Akaike information criterion ( AIC) is a single number score that can be used to determine which of multiple models is most likely to be the best model for a given data set. It estimates models relatively, meaning that AIC scores are only useful in comparison with other AIC scores for the same data set. A lower AIC score is better.
What Is an Akaike Information Criterion (AIC) Score?
In this article, I will cover the following topics:
- What is AIC?
- When should you use AIC?
- How should the AIC results be interpreted?
- Pitfalls of AIC.
1. What is AIC?
AIC is most frequently used in situations where one is not able to easily test the model’s performance on a test set in standard machine learning practice (small data or a time series.) AIC is particularly valuable for time series, because time series analysis’ most valuable data is often the most recent, which is stuck in the validation and test sets. As a result, training on all the data and using AIC can result in improved model selection over traditional train/validation/test model selection methods.
AIC works by evaluating the model’s fit on the training data and adding a penalty term for the complexity of the model (similar fundamentals to regularization.) The desired result is to find the lowest possible AIC, which indicates the best balance of model fit with generalizability. This serves the eventual goal of maximizing fit on out-of-sample data.
AIC uses a model’s maximum likelihood estimation (log-likelihood) as a measure of fit. Log-likelihood is a measure of how likely one is to see their observed data, given a model. The model with the maximum likelihood is the one that “fits” the data the best. The natural log of the likelihood is used as a computational convenience.

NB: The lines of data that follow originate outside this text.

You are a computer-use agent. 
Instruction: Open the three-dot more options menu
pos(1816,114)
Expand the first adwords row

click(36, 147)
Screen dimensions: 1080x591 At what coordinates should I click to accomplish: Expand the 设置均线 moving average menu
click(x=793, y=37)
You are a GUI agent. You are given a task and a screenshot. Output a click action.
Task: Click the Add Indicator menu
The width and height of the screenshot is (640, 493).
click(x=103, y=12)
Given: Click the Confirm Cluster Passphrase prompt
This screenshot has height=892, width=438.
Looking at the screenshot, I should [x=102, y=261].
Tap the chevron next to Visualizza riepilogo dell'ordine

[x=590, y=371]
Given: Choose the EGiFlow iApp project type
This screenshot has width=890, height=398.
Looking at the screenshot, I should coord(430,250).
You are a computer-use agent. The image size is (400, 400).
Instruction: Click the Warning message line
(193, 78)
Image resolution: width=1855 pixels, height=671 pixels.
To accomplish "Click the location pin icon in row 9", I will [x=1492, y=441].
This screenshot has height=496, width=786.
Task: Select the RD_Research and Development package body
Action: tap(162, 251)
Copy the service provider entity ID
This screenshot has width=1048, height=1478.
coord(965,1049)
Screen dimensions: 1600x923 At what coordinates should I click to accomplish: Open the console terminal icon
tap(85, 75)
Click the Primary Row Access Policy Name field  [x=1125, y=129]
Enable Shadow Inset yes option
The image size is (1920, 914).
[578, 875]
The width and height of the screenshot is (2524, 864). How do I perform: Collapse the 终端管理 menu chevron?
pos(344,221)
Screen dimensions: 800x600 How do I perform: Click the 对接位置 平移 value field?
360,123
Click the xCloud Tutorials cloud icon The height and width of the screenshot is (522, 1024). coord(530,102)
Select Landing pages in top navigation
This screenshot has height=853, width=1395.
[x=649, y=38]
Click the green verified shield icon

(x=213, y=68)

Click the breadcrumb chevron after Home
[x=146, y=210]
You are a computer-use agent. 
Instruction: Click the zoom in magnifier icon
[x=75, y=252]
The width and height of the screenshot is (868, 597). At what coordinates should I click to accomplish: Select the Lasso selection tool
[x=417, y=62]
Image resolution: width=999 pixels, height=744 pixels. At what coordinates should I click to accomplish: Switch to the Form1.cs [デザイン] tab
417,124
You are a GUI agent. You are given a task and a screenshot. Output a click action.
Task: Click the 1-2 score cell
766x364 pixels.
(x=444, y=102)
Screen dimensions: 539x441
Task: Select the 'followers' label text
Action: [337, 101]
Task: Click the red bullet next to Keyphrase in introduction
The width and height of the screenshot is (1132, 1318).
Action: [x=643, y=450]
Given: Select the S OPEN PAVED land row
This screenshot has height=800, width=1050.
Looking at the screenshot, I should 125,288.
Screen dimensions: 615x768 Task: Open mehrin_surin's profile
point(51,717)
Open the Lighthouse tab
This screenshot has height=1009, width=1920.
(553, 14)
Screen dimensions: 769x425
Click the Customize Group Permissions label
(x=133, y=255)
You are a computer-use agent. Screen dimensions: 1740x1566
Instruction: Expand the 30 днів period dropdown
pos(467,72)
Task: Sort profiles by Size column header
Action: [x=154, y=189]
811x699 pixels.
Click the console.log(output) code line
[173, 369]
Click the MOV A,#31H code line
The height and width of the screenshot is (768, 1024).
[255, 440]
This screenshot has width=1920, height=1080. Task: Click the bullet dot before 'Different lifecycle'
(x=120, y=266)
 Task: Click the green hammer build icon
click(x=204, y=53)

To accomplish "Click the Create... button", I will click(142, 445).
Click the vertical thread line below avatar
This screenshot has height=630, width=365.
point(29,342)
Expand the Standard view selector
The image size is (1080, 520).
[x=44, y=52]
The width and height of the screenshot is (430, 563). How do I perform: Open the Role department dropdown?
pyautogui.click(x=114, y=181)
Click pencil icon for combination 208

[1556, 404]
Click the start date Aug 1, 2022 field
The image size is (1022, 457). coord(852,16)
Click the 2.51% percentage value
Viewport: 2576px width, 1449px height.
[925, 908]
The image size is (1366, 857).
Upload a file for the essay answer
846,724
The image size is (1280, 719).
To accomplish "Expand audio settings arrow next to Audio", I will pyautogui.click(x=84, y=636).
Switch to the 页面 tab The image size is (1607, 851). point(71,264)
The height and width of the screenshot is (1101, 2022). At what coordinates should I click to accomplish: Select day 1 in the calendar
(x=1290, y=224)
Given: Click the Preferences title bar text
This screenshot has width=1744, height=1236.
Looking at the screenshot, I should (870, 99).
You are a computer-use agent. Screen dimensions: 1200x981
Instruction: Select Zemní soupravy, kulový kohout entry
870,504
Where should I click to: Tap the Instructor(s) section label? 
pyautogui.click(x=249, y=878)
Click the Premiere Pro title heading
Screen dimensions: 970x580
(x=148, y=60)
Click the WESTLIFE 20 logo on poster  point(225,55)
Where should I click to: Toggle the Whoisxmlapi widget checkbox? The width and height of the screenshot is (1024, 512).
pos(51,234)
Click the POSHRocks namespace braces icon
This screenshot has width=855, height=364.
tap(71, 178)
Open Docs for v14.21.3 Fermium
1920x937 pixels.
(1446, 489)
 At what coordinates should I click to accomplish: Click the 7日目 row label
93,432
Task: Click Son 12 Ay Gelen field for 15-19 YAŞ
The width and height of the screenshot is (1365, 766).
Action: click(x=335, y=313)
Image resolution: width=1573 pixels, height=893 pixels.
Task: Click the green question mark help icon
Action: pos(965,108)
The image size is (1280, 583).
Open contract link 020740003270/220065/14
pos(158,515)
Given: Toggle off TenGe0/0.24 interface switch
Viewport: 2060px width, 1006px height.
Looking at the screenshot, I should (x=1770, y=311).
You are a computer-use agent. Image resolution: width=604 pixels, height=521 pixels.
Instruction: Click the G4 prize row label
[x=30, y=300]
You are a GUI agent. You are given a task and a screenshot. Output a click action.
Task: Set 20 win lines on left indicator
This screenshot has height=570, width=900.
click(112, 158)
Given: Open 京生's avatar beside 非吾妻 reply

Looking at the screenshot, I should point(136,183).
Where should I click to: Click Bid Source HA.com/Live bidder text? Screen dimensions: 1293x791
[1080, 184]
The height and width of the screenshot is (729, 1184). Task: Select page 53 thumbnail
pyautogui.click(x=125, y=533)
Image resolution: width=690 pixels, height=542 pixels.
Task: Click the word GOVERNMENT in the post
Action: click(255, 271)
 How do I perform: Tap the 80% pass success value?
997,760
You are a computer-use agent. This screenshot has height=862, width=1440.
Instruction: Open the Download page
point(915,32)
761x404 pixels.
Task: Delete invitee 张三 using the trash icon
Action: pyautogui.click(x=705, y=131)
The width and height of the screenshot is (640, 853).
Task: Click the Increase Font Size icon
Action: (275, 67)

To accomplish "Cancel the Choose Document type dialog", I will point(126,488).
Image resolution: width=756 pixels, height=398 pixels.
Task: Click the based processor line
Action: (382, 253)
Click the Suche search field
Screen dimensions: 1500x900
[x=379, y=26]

AIC is low for models with high log-likelihoods. This means the model fits the data better, which is what we want. But it adds a penalty term for models with higher parameter complexity, since more parameters means a model is more likely to overfit to the training data.
2. When Should You Use AIC?
AIC is typically used when you don’t have access to out-of-sample data and want to decide between multiple different model types, or for time convenience. My most recent motivation to use AIC was when I was quickly evaluating multiple seasonal autoregressive integrated moving average (SARIMA) models to find the best baseline model, and I wanted to quickly evaluate this while retaining all the data in my training set.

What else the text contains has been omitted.